Caritas lombarde e profughi: proposte
In un documento condiviso sono messe in evidenza le posizioni e le proposte unanimi prese recentemente dai direttori delle Caritas lombarde alla luce di quanto fanno in tema di richiedenti asilo e di profughi.
Non occorrono le proteste come quelle che nel Ferrarese hanno impedito l’arrivo di dodici donne (di cui una in attesa di un figlio) in un ostello, per dire che il sistema dell’accoglienza dei richiedenti protezione internazionale messo in pedi dall’Italia, senza impegni seri da parte dell’Unione europea, scricchiola, fa fatica, con una sperequazione tra le risorse destinate al soccorso e alla prima accoglienza e quella per la gestione di queste presenze sul territorio. Lo ha affermato anche il premier Renzi in un’intervista televisiva nel corso della quale ha affermato che senza impegni chiari e precisi da parte dell’Europa, il sistema messo in piedi del Paese ha davanti solo pochi mesi di tenuta. Quelle indicate dal Presidente del consiglio sono criticità su cui si interroga con sempre maggiore frequenza non solo quella parte del Paese fisiologicamente o politicamente contraria all’accoglienza, ma anche quella che di fronte a questi arrivi sempre più numerosi non ha voltato la testa da un’altra parte. Lo stanno facendo, anche nel Bresciano, Comuni e cooperative che cercano di gestire al meglio sui territori questi arrivi, mettendo a punto progetti e proposte (se ne parla in altra parte del giornale, ndr).

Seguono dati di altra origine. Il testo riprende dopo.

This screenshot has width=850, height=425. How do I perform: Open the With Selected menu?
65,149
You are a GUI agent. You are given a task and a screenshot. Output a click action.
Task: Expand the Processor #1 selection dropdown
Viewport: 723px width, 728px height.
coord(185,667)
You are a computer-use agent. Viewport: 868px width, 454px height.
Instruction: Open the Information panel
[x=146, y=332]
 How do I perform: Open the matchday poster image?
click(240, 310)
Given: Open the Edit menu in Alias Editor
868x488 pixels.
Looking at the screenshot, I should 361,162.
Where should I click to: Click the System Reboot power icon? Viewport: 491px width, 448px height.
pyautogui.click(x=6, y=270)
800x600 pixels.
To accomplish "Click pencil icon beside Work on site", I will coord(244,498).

Anche le Caritas di Lombardia, che nei giorni scorsi si sono incontrare per un momento di confronto e hanno affidato la loro voce a un documento condiviso in cui trovano spazio esperienze e proposte (il documento integrale è disponibile su www.caritascomo.it). “Le Chiese e le Caritas lombarde – si legge nel documento – sono impegnate nell’accoglienza dei migranti e richiedenti-asilo sia in convenzione con le Prefetture su finanziamento del ministero dell’Interno, che fuori convenzione, con spese totalmente a proprio carico (ad esempio per le persone uscite dai Centri di accoglienza straordinari, arrivate nei Centri di ascolto delle povertà, nelle mense, per le docce, nei dormitori o in altri Centri di accoglienza non convenzionati).

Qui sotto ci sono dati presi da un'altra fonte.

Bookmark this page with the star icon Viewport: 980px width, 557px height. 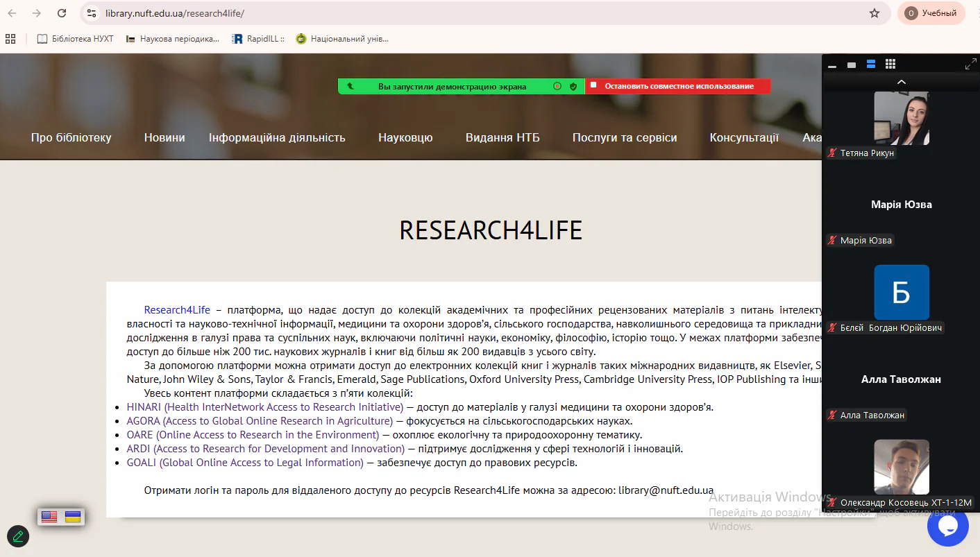[x=875, y=13]
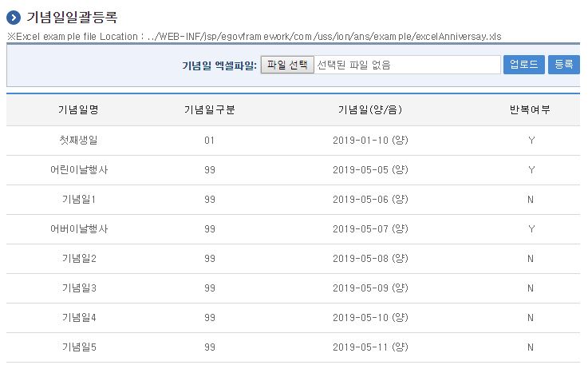The height and width of the screenshot is (373, 588).
Task: Click the 기념일5 entry in the table
Action: tap(78, 347)
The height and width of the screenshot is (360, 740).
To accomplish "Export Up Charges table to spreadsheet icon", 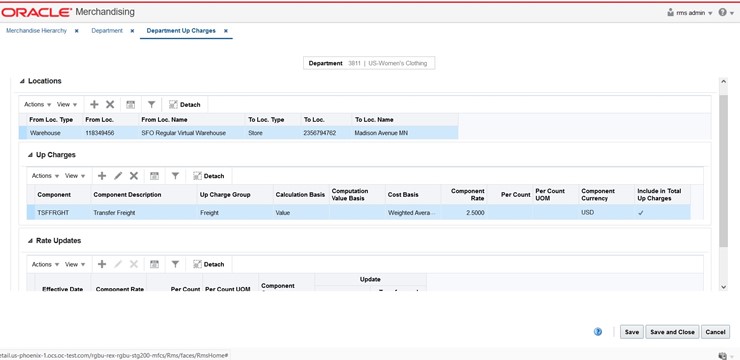I will (154, 176).
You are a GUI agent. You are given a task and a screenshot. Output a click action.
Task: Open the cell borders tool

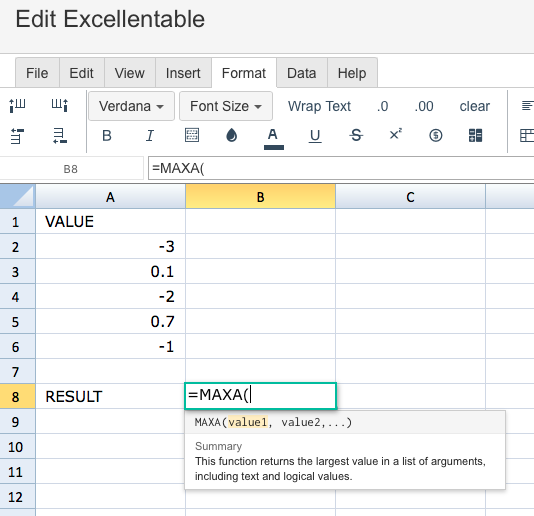tap(192, 135)

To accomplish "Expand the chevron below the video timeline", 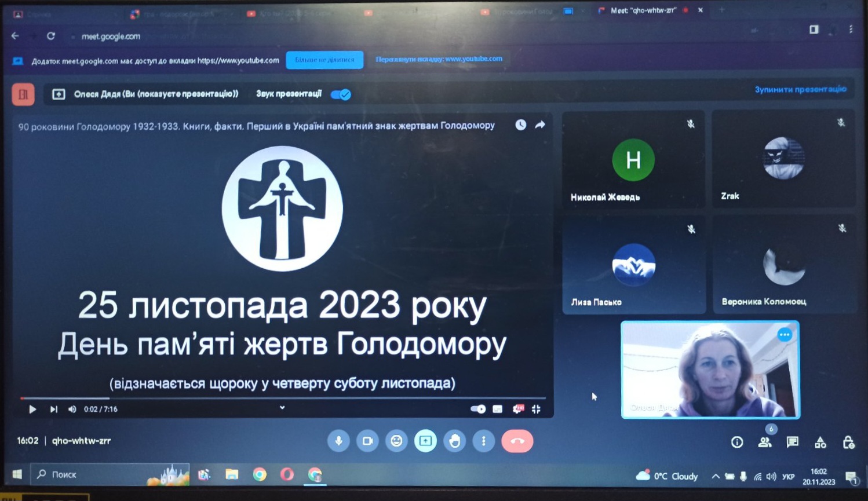I will tap(282, 408).
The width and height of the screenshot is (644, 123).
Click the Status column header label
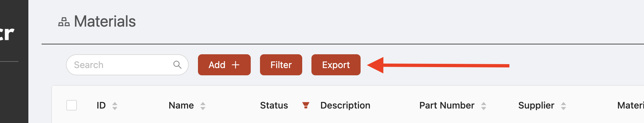274,105
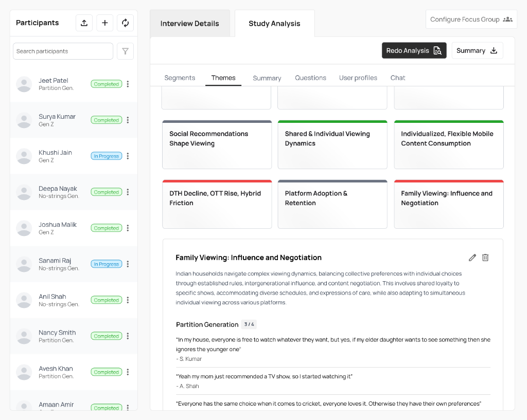Screen dimensions: 527x420
Task: Click the delete trash icon for Family Viewing theme
Action: click(x=485, y=258)
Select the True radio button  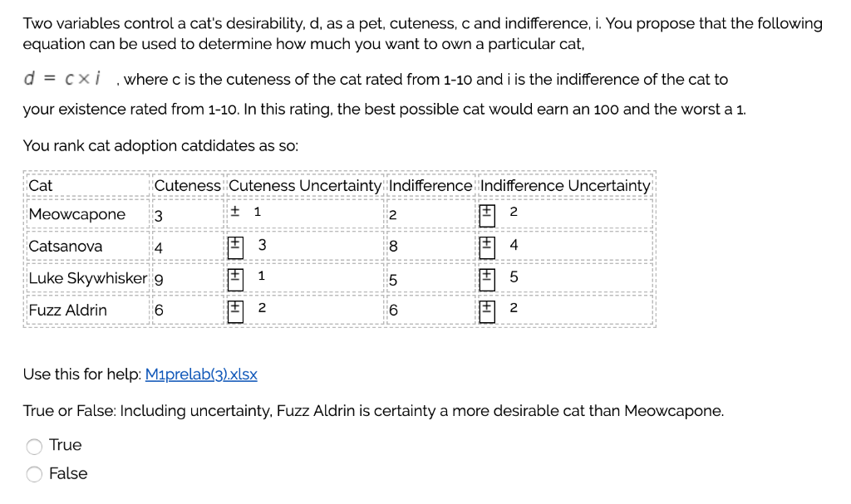pos(34,446)
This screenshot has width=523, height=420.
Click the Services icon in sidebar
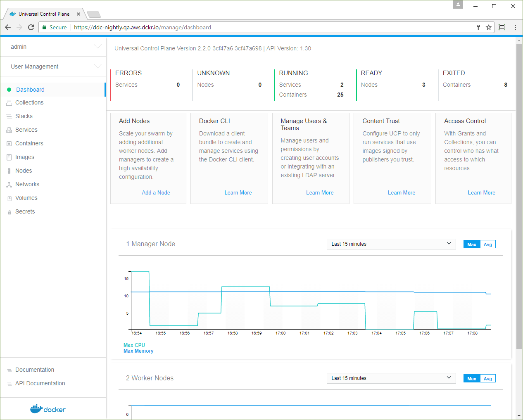tap(9, 130)
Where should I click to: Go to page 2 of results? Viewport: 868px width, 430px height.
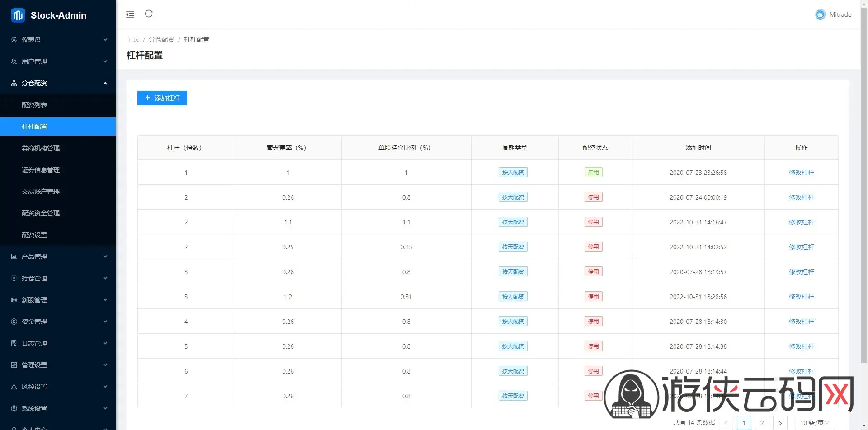tap(762, 423)
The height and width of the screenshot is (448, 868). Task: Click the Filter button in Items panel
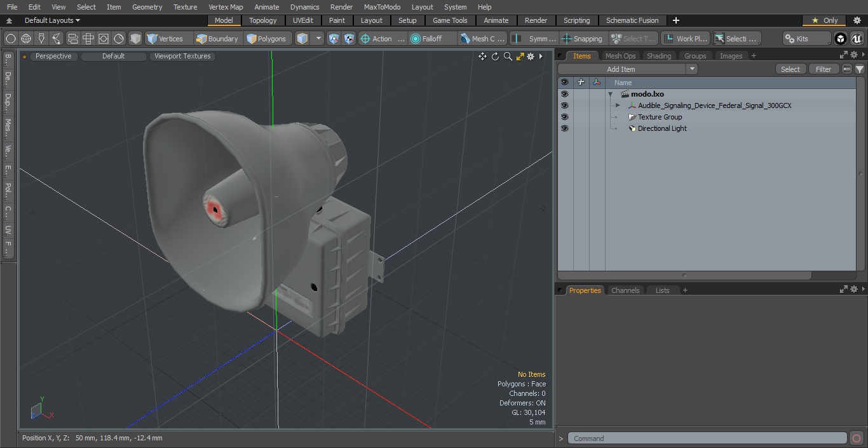(824, 69)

Quelli elencati sono servizi che, in una logica sussidiaria, le Caritas di Lombardia hanno messo in campo per aiutare lo Stato e le Istituzioni, in difficoltà nel dare una risposta ai bisogni. Con i contributi pubblici ricevuti sono state in grado di dare vita a un sistema di ospitalità diffusa, a piccoli gruppi, in Parrocchie e in ambienti di proprietà ecclesiastiche, d’intesa e in collaborazione con il volontariato e le comunità locali. È proprio in virtù di quanto fatto nel corso degli anni che le Caritas di Lombardia, nel già citato documenti, pongono allo Stato una domanda fondamentale: a quale destino sono consegnati i migranti salvati dal naufragio nel Mediterraneo? Come si legge nel documento sottoscritto dai direttori delle Caritas si sta manifestando una grave incongruenza tra il tempo, le energie e le risorse impiegate nel soccorso in mare e il risultato conseguito. “Bisogna quindi pensare e mettere in pratica nuove soluzioni – si legge ancora nel documento –, che non si costruiscono evidentemente con i muri, né, com’è stato ipotizzato, con l’affondamento delle imbarcazioni nei porti di partenza, con le espulsioni, e, tantomeno, con la propagazione dell’odio e del conflitto pseudo-religioso. Certo, costa molto anche accogliere”. È proprio in nome di questi corsi che le Caritas di Lombardia lanciano anche una serie di proposte per non vanificare gli sforzi profusi con l’alto numero di respingimenti delle richieste di protezione internazionale e il conseguente ingresso di molti immigrati nelle file della clandestinità.
E dopo avere invitato la Regione Lombardia alla massima collaborazione per la ricerca del bene della comunità, le Caritas si sono rivolte allo Stato, contestando ancora una volta la distinzione tra rifugiati e non rifugiati che oggi non regge più, e chiedendo, accanto al permesso di soggiorno per ragioni politiche (con tempi più veloci di quelli attuali), l’introduzione , di un permesso di soggiorno per ragioni umanitarie “a tempo prestabilito”, (magari di un anno) con spiccate finalità di studio-formazione e di ricerca lavoro, incentivando Enti di terzo settore e privati (anche famiglie) ad offrire la garanzia transitoria dell’alloggio. Le Caritas chiedono anche una riforma del sistema degli Sprar per rendere più efficiente l’accoglienza operata per questa via. Si tratta di proposte che a Brescia, anche dalle pagine di questo giornale, aveva da tempo avanzato.